As shown in Table 1, the results of the subsequent factor analysis revealed three factors which represented Deal Evaluation, Perceived Risk, and Product Desirability. As expected, the first factor effectively combined the previous measures of value assessments and attitude toward the deal. The second factor combined the performance and financial risk items. This differs from Grewal, Gotlieb, and Marmorstein (1994) who, using a confirmatory factor analysis, established discrimination between the two constructs. We will combine these two risk elements into one scale for our purposes. The results also reveal that a single-item of product desirability discriminates from both the deal evaluation and the perceived risk factors. It also appeared as distinct from the quality measures. The reliability of the multi-item scales was assessed using Cronbach's alpha. The scales, the items that comprise the scales, and their corresponding alphas are reported in Table 1.

TABLE 1

FACTOR PATTERN

RESULTS

Research Model Examined

The factor analyses led us to slightly modify our original constructs to reflect the results and insights. The revised model that we established and set out to test is shown in Figure 2. Measures were developed for each construct based on the factor analyses. Product desirability was represented by a single item, perceived risk was measured by four items, monetary outlay relative to expectations was calculated as discussed earlier, evaluation of the deal was measured with eight items, and purchase intention was measured with a single item (Likelihood to buy).
::::
● Given exercise 1:
Answer these questions about the factor analysis passage.
(a) What three factors did the factor analysis reveal?
(b) What was used to assess the reliability of the multi-item scales?
(c) How many items measured evaluation of the deal?
● Given exercise 2: Set down, unchanged, the part of the records that opens with the line containing "The height and" and runs through the end of the records, both ends included. Leave the pictures out of your answer.

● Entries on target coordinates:
::::
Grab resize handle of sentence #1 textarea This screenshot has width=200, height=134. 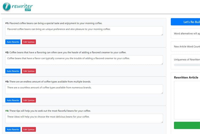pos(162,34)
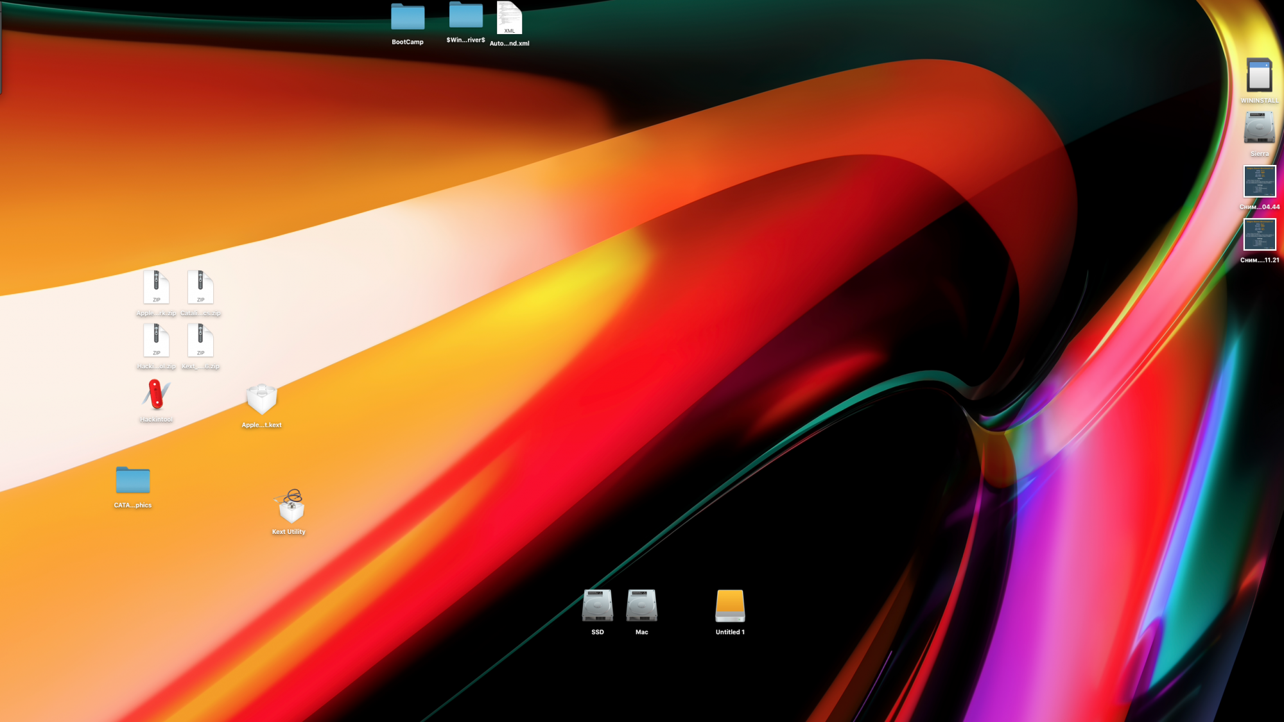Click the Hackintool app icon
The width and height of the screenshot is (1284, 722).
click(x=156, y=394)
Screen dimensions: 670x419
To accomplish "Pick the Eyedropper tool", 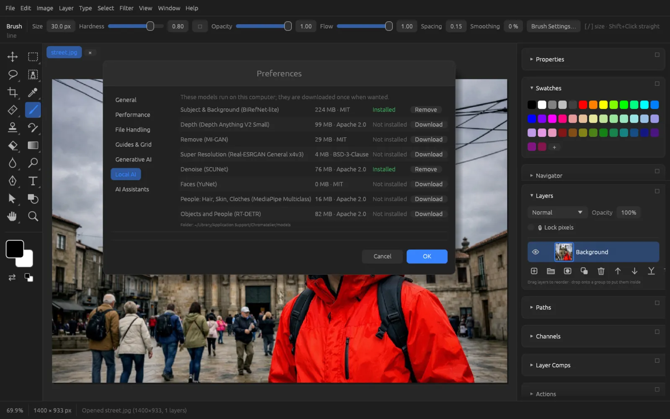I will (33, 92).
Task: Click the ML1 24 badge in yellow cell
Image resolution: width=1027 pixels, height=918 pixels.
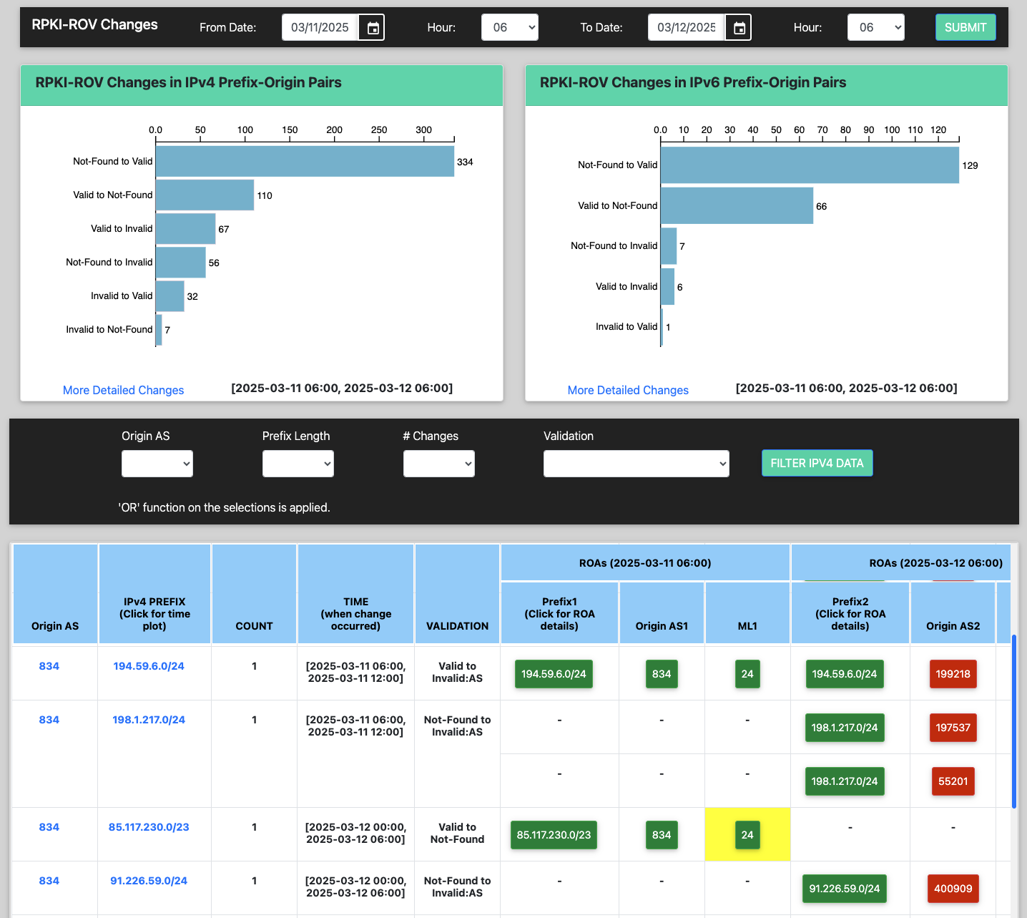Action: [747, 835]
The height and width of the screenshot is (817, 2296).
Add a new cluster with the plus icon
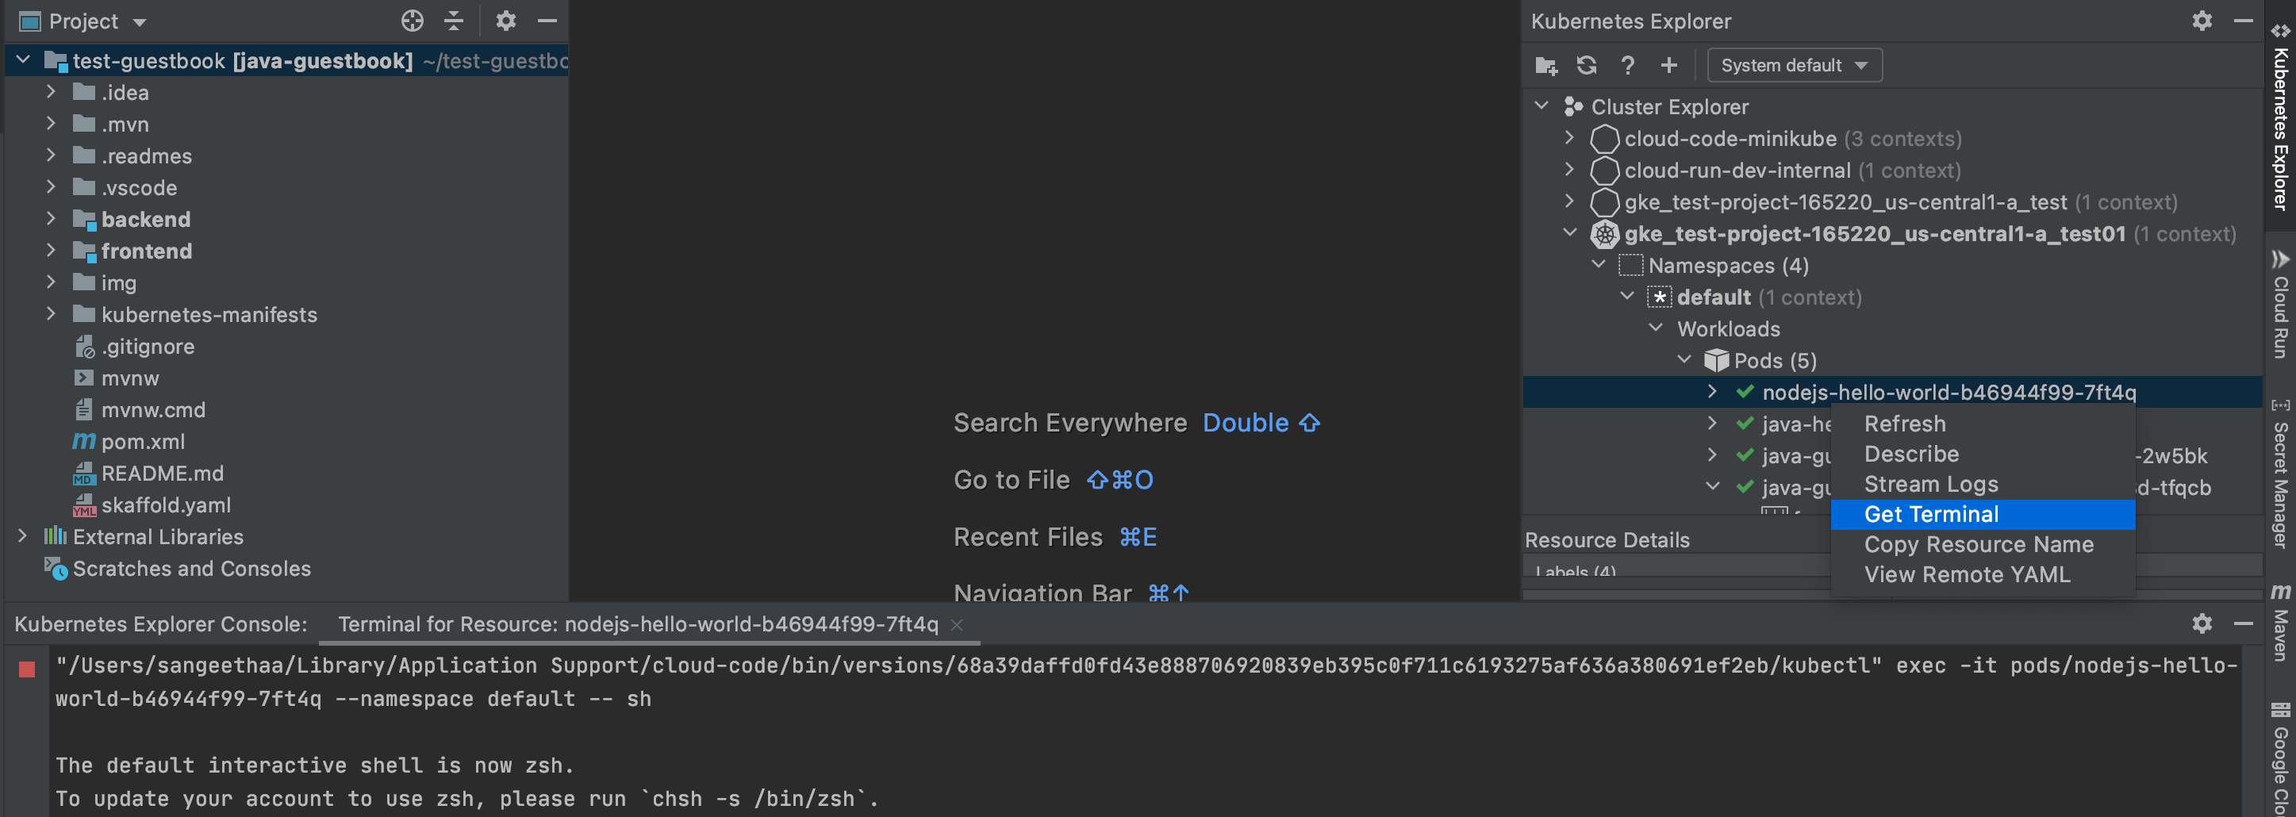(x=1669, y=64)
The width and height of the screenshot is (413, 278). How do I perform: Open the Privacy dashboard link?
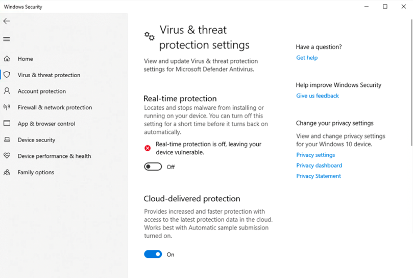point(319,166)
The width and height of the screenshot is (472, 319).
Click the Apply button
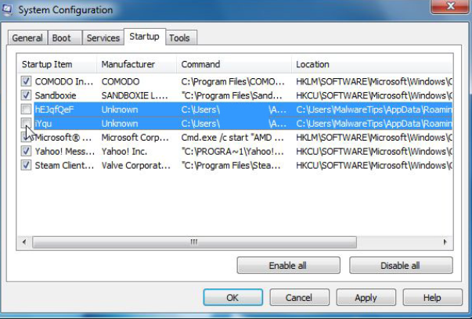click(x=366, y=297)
::::
● Exercise solution 1:
(a) Deal Evaluation, Perceived Risk, and Product Desirability
(b) Cronbach's alpha
(c) Eight

● Exercise solution 2:
The height and width of the screenshot is (817, 2296).
Add a new cluster with the plus icon
(x=1669, y=64)
The width and height of the screenshot is (413, 278). How do I perform: Open the Privacy dashboard link?
point(319,166)
The width and height of the screenshot is (472, 319).
Click the Apply button
click(x=366, y=297)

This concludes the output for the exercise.